TASK TO COMPLETE
Continue the news passage about Arizona ranchers helping protect Chiricahua leopard frogs, picking up after its last sentence.

PAGE EXTRACT
_ _ _
Tuegle expects five to 10 landowners to participate in the first year. Rancher Ross Humphreys said he thinks dozens will be helping out once the agreement program settles in.
The Malpai Borderlands Group, an organization of ranchers in far southeastern Arizona dedicated to making ranching and environmental preservation compatible, already has signed an agreement, as has one of its founding families - Anna and Matt Magoffin.
They have helped keep the troubled frogs alive for close to a dozen years, Anna Magoffin said.
"There were some scientists doing a survey on the San Bernardino National Wildlife Refuge (also east of Douglas), and they told my husband they'd lost the Chiricahua leopard frogs at one of their ponds," Anna Magoffin said.
When her husband told them that they had some of the same frogs in a livestock pond, she said, "They didn't believe we had any, because they didn't have any records" of the amphibians on the Magoffins' ranch.
Magoffin said she and her husband hauled water to their own 50-foot-wide pond to keep the frogs alive during times of drought, then eventually worked with the Malpai group and Arizona Game and Fish to put in a concrete-lined pond about as big as a queen-sized bed, and a pipeline.
And with approval of the U.S. Fish and Wildlife Service, they moved some frogs from the natural pond when it started drying out.
They built another small pond last year to add more frogs, she said.
_ _ _
DATA TO EXAMINE
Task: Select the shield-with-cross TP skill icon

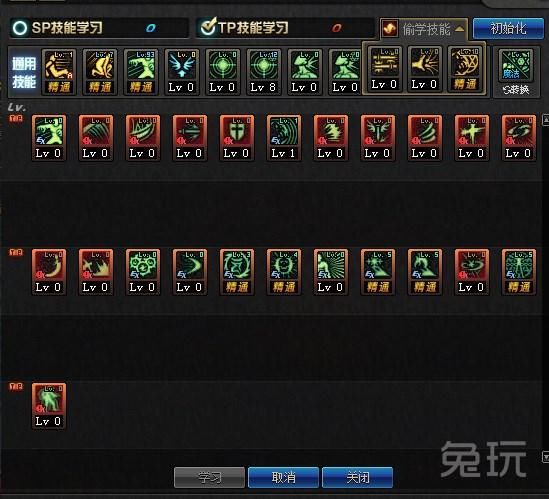Action: tap(236, 138)
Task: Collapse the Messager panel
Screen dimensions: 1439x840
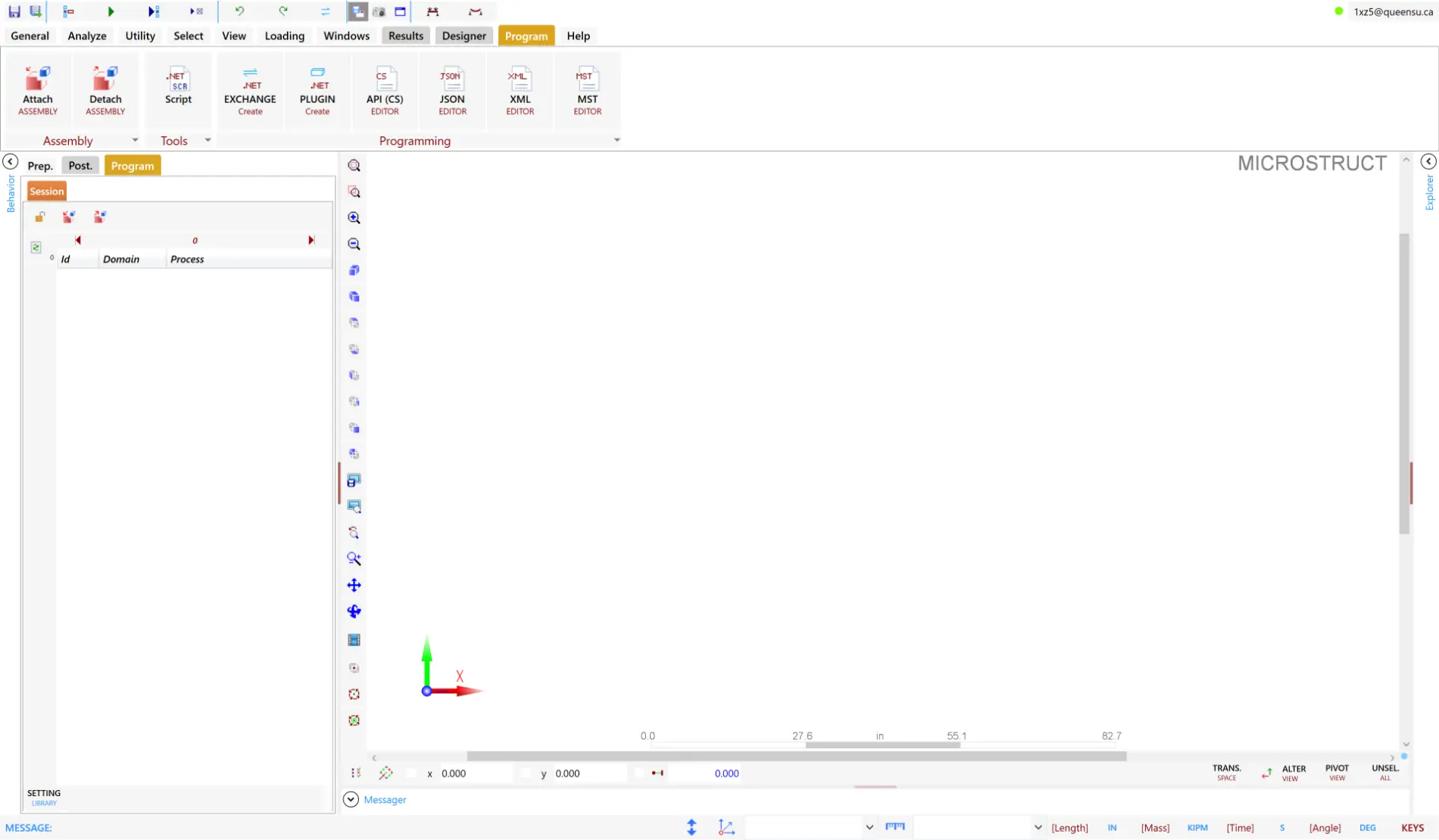Action: point(351,800)
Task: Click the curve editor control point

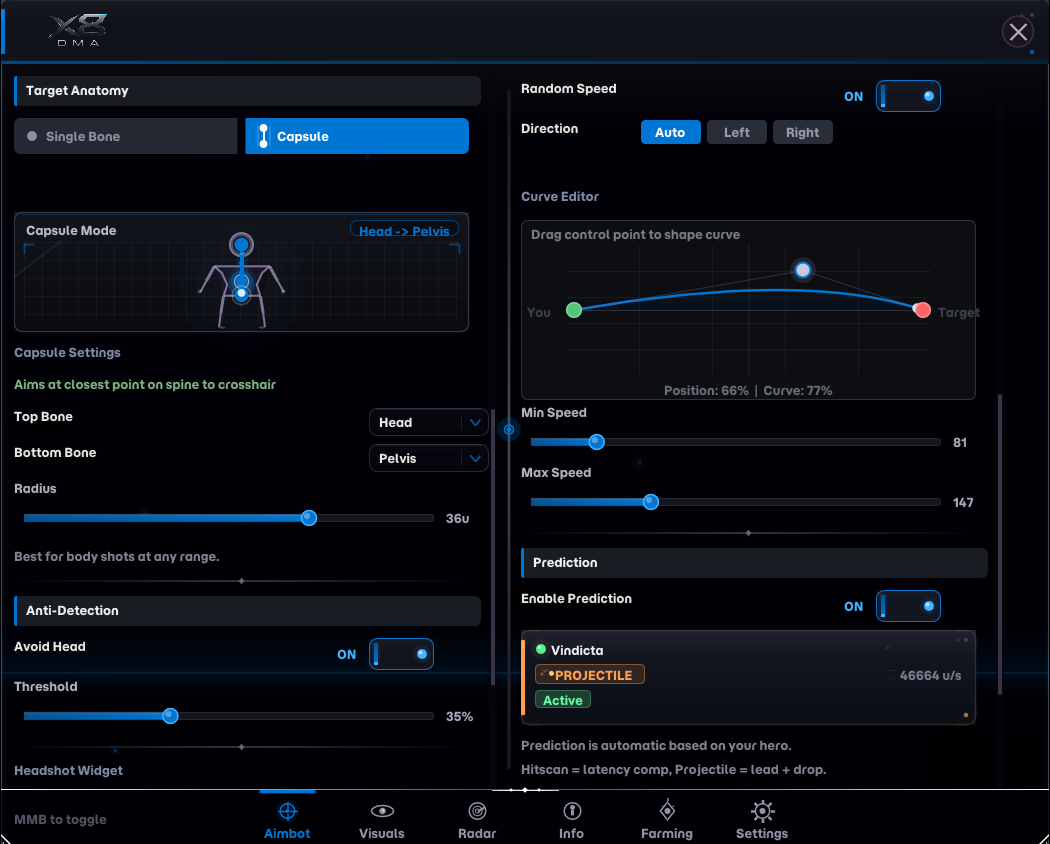Action: click(x=803, y=270)
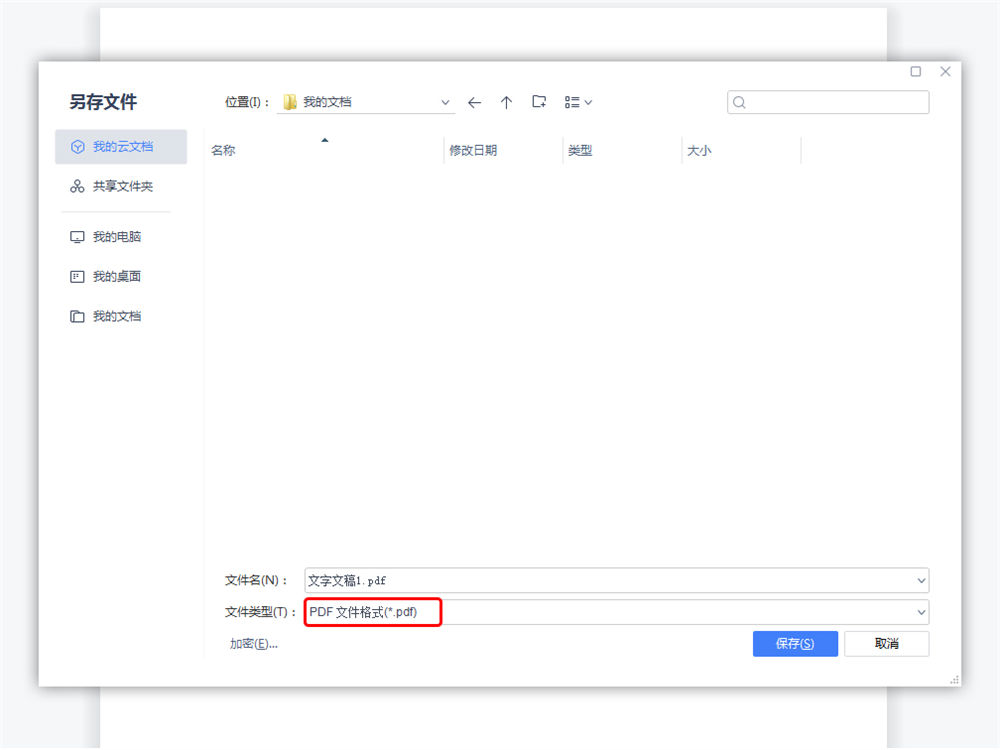Expand the location path dropdown
Viewport: 1000px width, 750px height.
(446, 102)
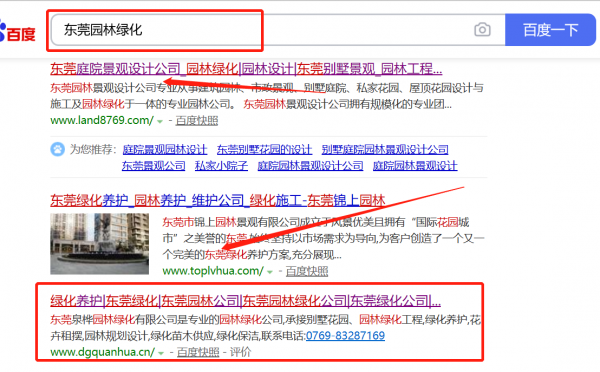600x372 pixels.
Task: Open 百度快照 for land8769.com
Action: pos(197,121)
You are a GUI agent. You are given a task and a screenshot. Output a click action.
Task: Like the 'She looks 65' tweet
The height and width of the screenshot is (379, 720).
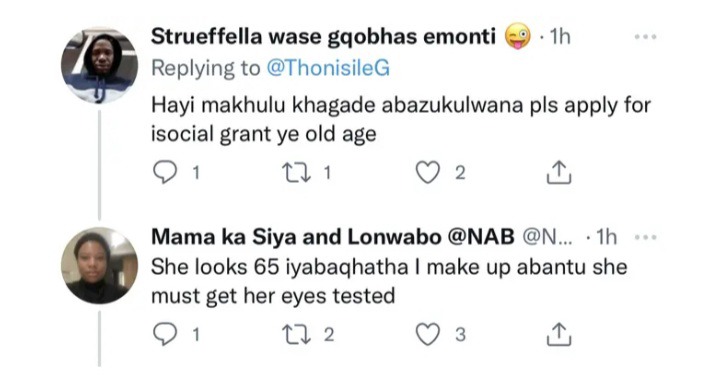coord(428,334)
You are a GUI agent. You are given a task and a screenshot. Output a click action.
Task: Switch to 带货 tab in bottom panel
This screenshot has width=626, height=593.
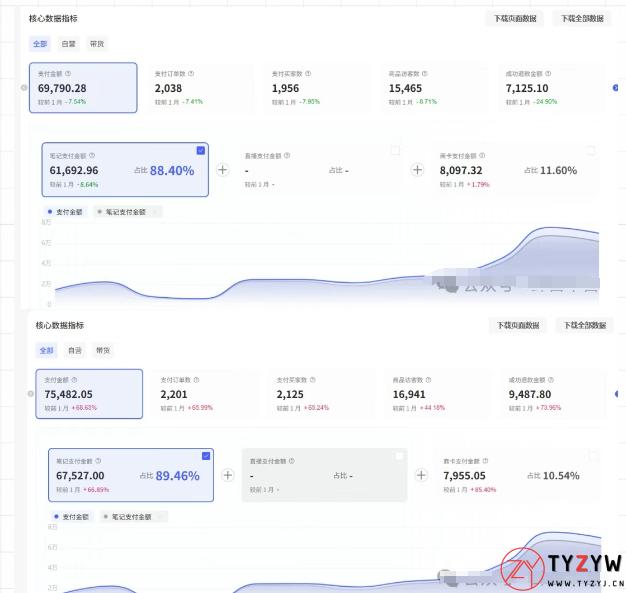coord(103,350)
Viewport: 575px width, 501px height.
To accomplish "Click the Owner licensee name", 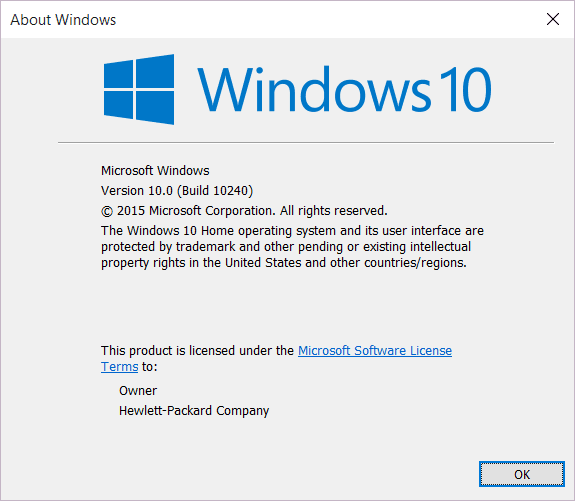I will [x=138, y=391].
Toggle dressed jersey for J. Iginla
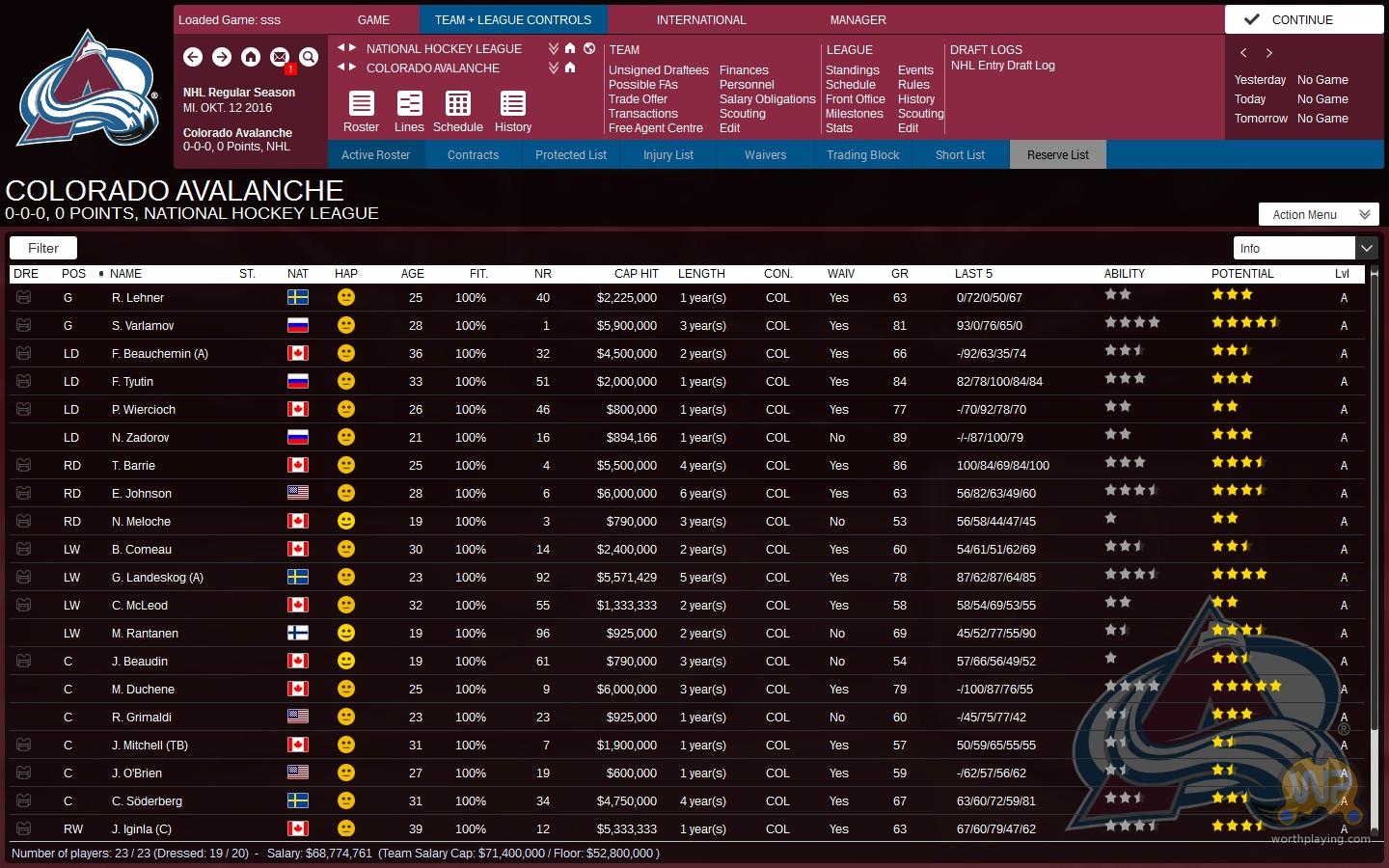This screenshot has width=1389, height=868. tap(24, 828)
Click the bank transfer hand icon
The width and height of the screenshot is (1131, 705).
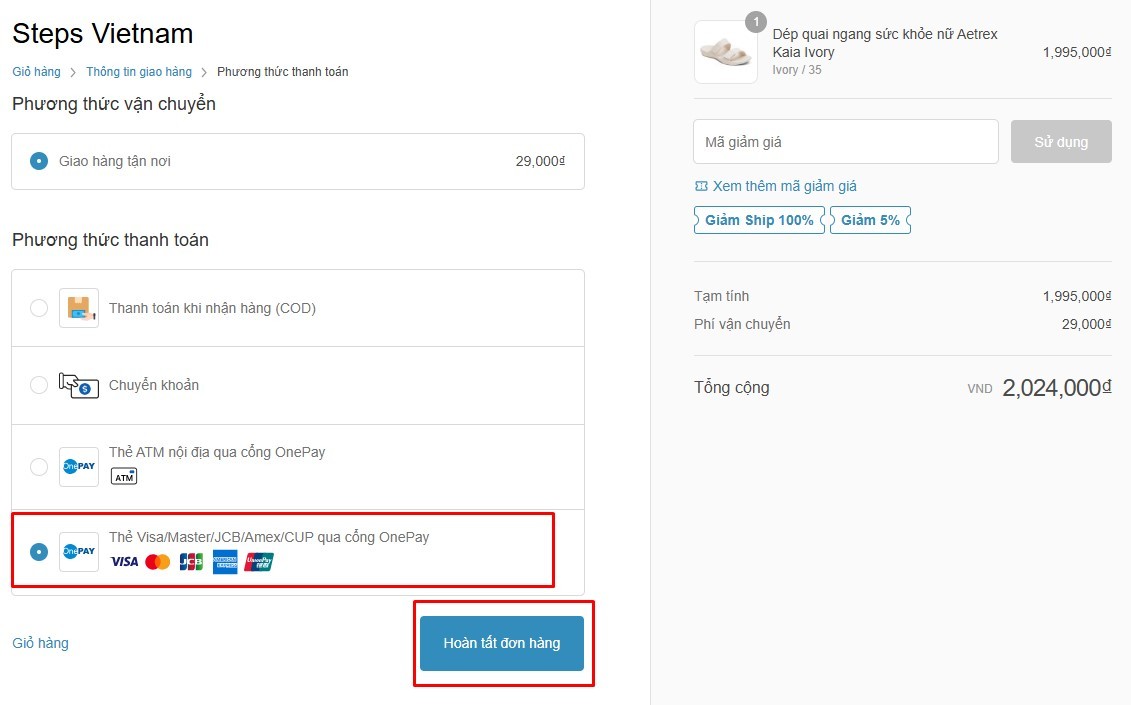(x=78, y=385)
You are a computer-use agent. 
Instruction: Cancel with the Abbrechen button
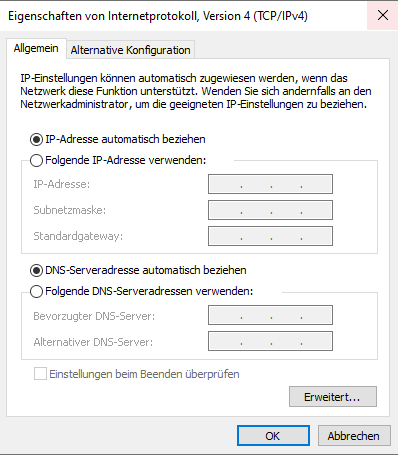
_ _ _
YOUR RESPONSE
Until now, she said, "the laws to protect the endangered or threatened species also tend to keep anyone but federal agencies from being able to populate the species," Magoffin said. "It wasn't legal to take tadpoles from the pond and move them anywhere because that would have been threatening an endangered species."
With the safe harbor agreement, "individuals will be able to work toward restoring the population," she said.
Like Anna Magoffin, Ross Humphreys, who owns ranches in the San Rafael Valley near the Mexican border in Santa Cruz County and near Three Points in Pima County, is a member of the Chiricahua leopard frog recovery team. He has had a population of leopard frogs in a stock tank, and on another ranch he's building four new water habitats that will be closed off from cows and deer to benefit endangered Sonoran tiger salamanders and, he hopes, leopard frogs.
"I think that there's a place where wildlife and agriculture can join, and I have a very explicit strategy of taking care of wildlife," Humphreys said.
Historically, the Chiricahua leopard frog's range took in much of eastern and central Arizona below the Mogollon Rim, as well as southeastern Arizona, southwestern New Mexico and a handful of locations in the northern Mexico states of Sonora and Chihuahua.
But predators such as bullfrogs, crayfish and nonnative fish - from largemouth bass and introduced trout to crayfish - along with chytridiomycosis, a fungal disease, are posing the most significant threats to the leopard frog, state and federal biologists say.
Fish and Wildlife's Rorabaugh estimates that there about 32 separate colonies of the frogs, primarily small populations in stock tanks, in Arizona. About a decade ago, there were more than double the colonies.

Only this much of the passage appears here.